WORK ITEM: Tally the lines below that hold the string "pixels", and give only the tally.

GIVEN ENTRIES:
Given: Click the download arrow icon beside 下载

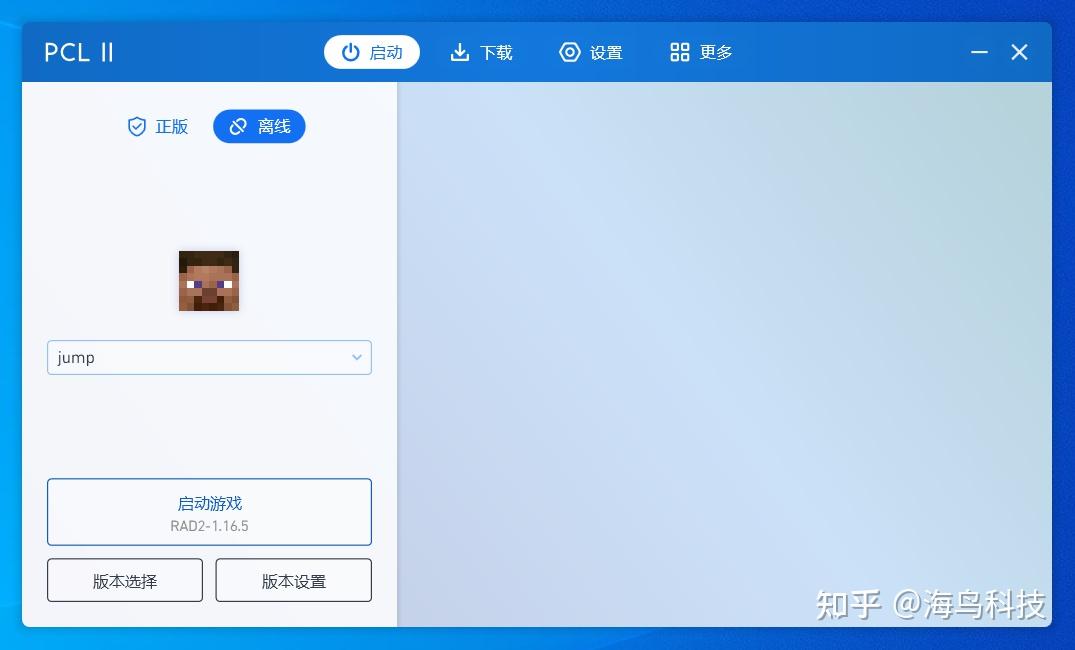Looking at the screenshot, I should tap(460, 52).

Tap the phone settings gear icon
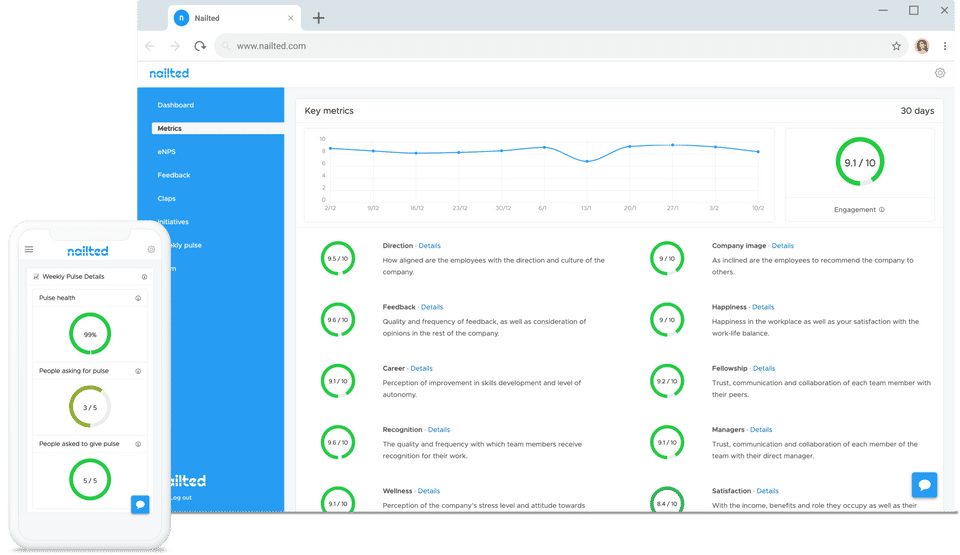pos(151,249)
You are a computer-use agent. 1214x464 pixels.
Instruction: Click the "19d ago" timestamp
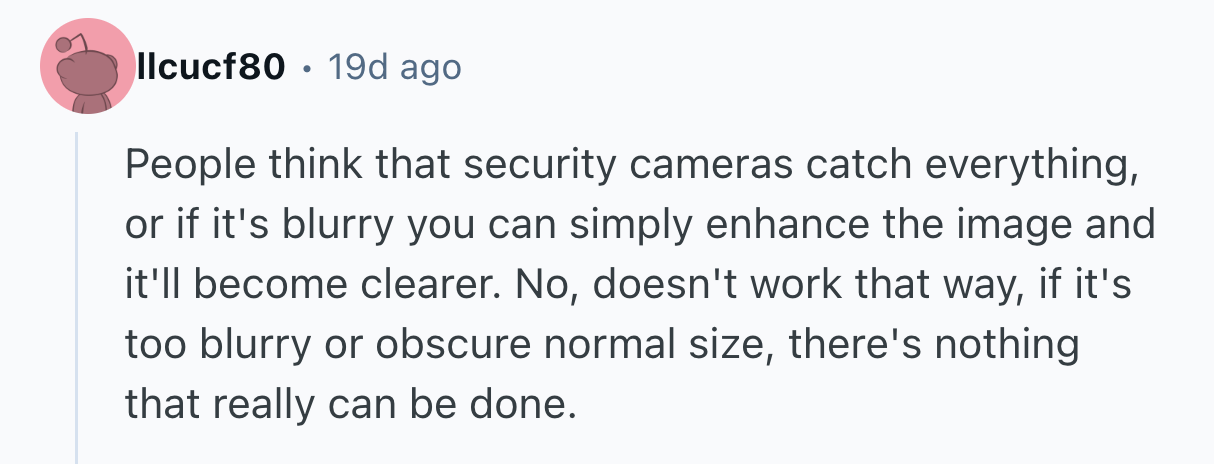coord(394,68)
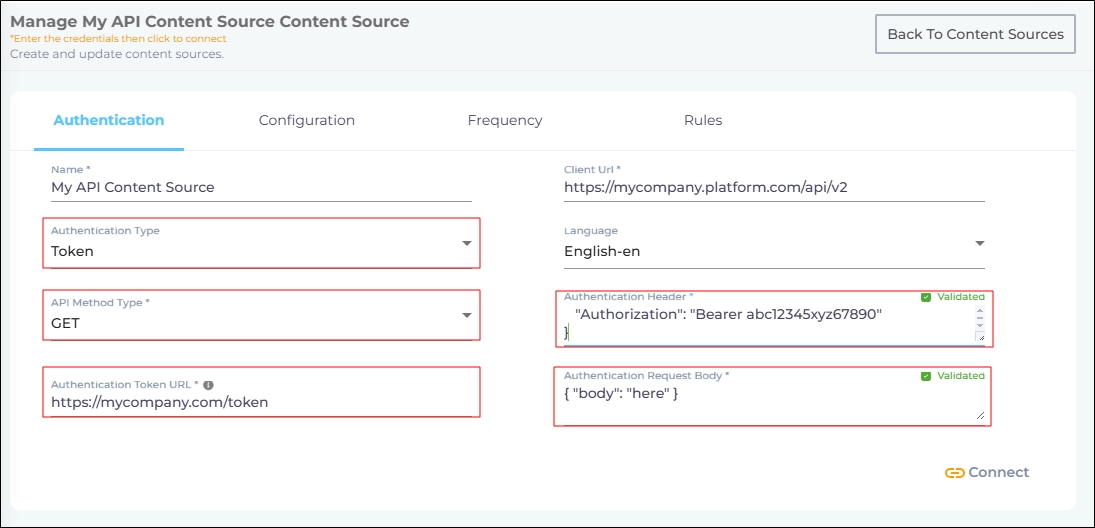
Task: Click the scroll-down arrow in Authentication Header box
Action: (x=980, y=325)
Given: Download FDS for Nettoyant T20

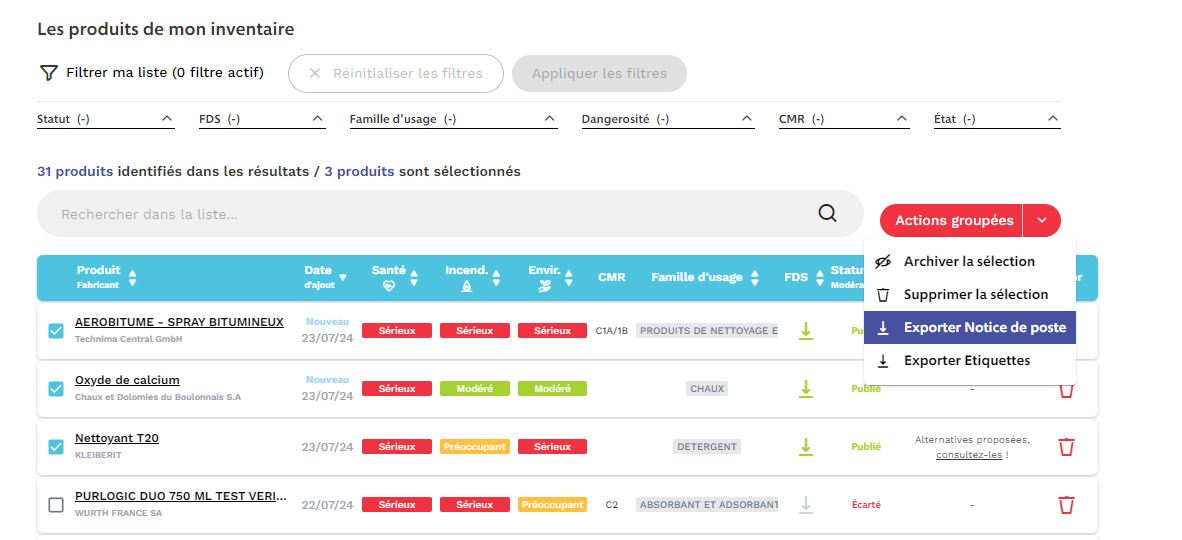Looking at the screenshot, I should pos(805,447).
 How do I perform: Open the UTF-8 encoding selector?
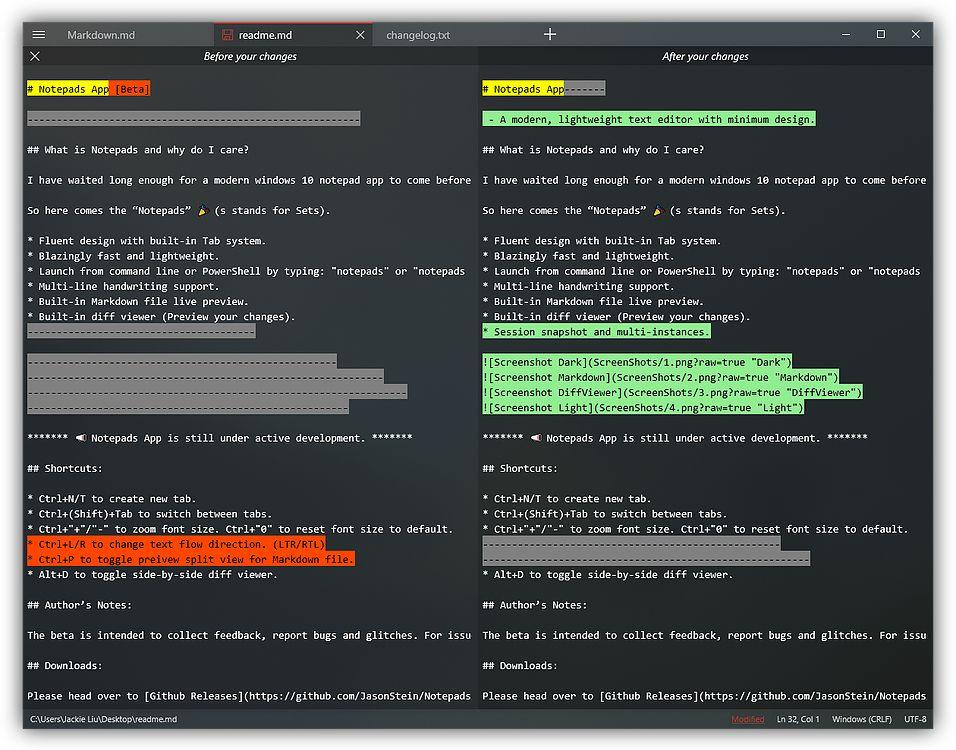coord(916,719)
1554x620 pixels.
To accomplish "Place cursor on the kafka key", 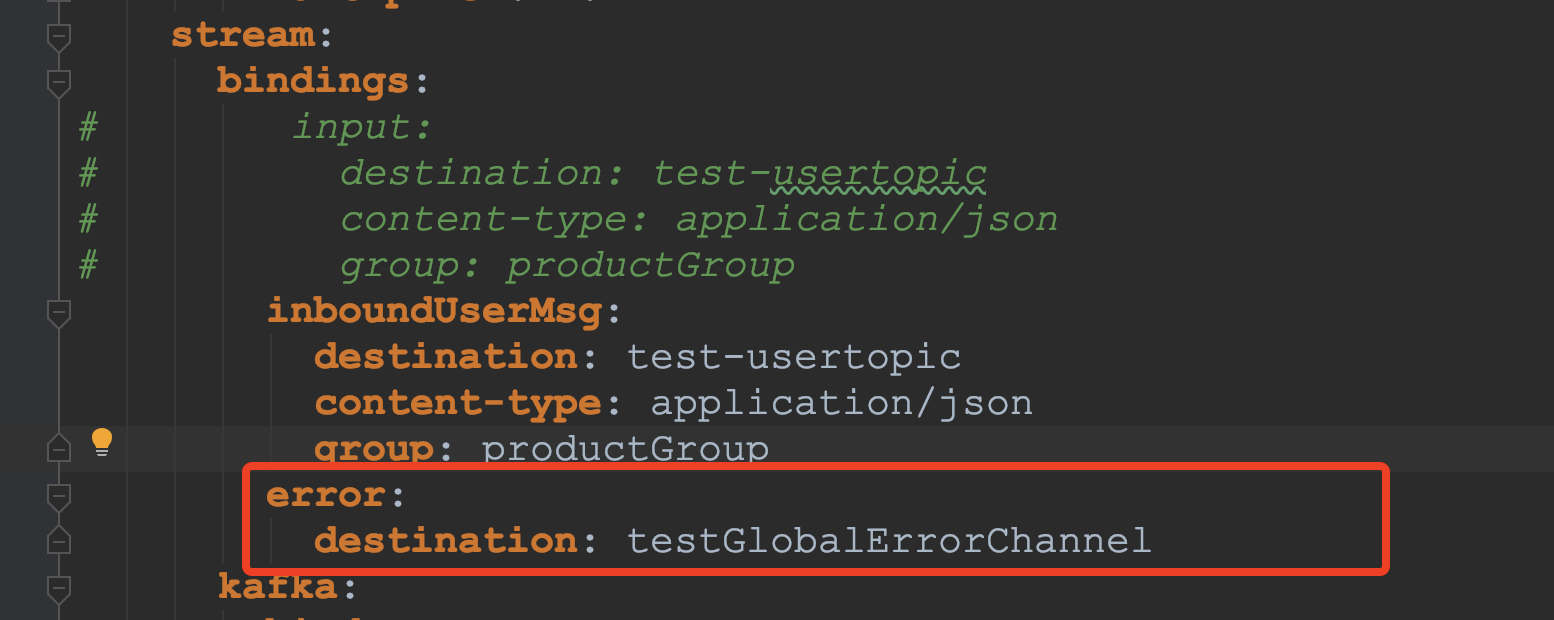I will [278, 586].
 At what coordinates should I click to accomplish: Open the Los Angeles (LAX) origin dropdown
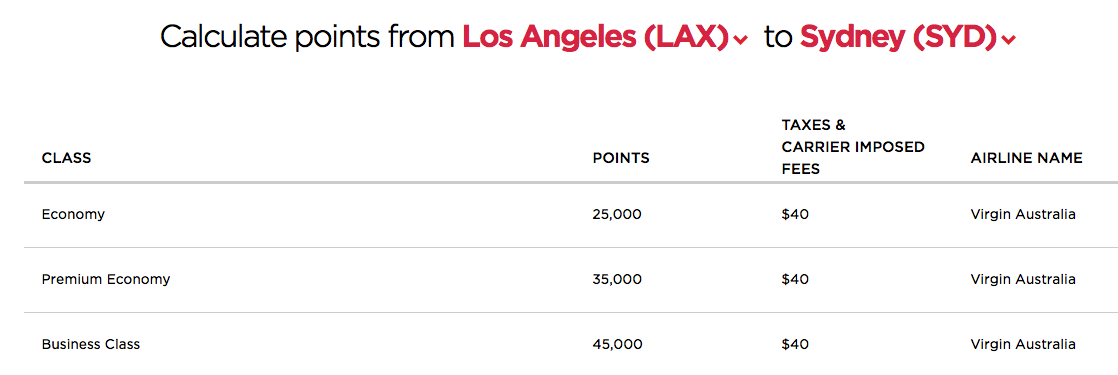click(604, 37)
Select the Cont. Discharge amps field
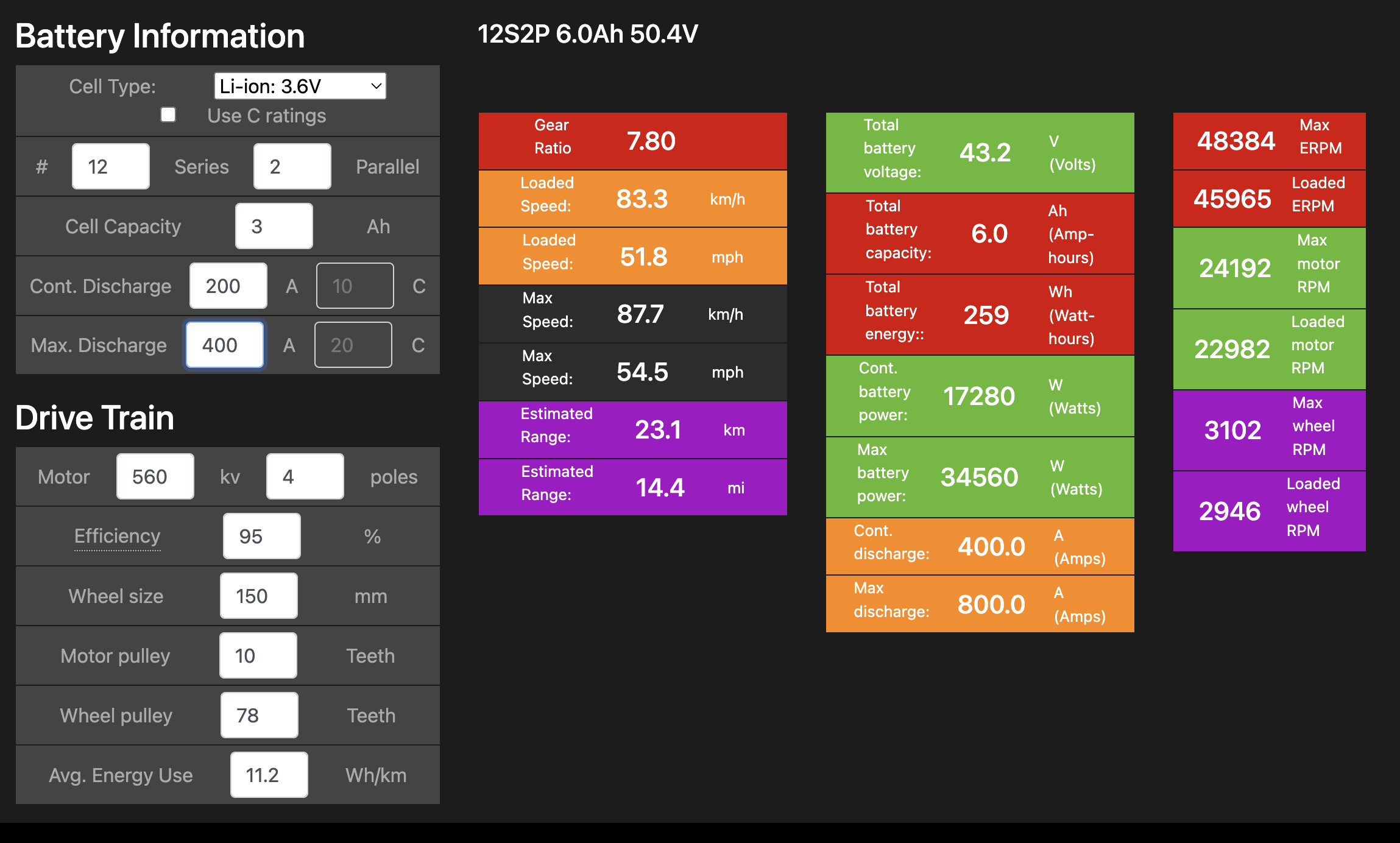The image size is (1400, 843). coord(228,286)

RESPONSE BOX: 2